Aún tenía algo de tiempo por lo que me decidí a entrar al museo. En él encontré muchos de los elementos que se salvaron del incendio de 1833, tales como iconos, frescos arrancados y objetos litúrgicos. También, muchas donaciones de instituciones religiosas rusas y de otros países ortodoxos, lo que ratificaba el prestigio internacional de Rila. Mantos funerarios espectaculares, cálices, libros, documentos, ternos y otra parafernalia eclesiástica se sucedían en cuidadas vitrinas.



La pieza más espectacular era la cruz de Rafael con sus miniaturas talladas con aguja y enmarcadas en plata. Dicen que aquel esfuerzo de 12 años le costó la vista.

Al observar la imprenta y la colección de libros del monasterio me acordé de Neofit Rilski. Había pasado ante su lápida junto a la iglesia. Aquí pasó los últimos 29 años de su vida como abad o igumen. Fue un gran difusor de la cultura búlgara y un personaje esencial para comprender el resurgimiento nacional del siglo XIX.



Subí a la torre Hrelyo.

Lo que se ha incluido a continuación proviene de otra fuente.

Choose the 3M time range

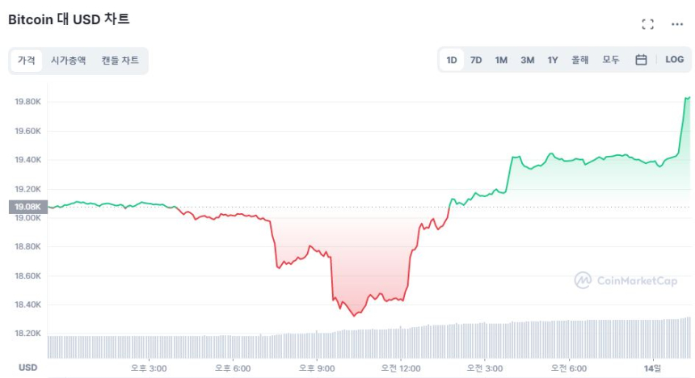coord(527,60)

Desde lo alto las vistas sobre la montaña y el bosque eran estupendas. Estaba a 1400 metros de altitud en un hermoso valle. El valle desprendía aislamiento, paz, meditación. En la parte superior hubo una capilla que aún conservaba parte de los frescos que la adornaron.



Había aprovechado muy bien las tres horas dedicadas al lugar más sagrado de Bulgaria.

Creo que a causa del descenso y del cansancio nos quedamos dormidos todos. No recuerdo que vibrara pieza alguna del autocar. Cuando volví a abrir los ojos estábamos en los alrededores de Sofía. Notaba el descanso y, sobre todo, la satisfacción.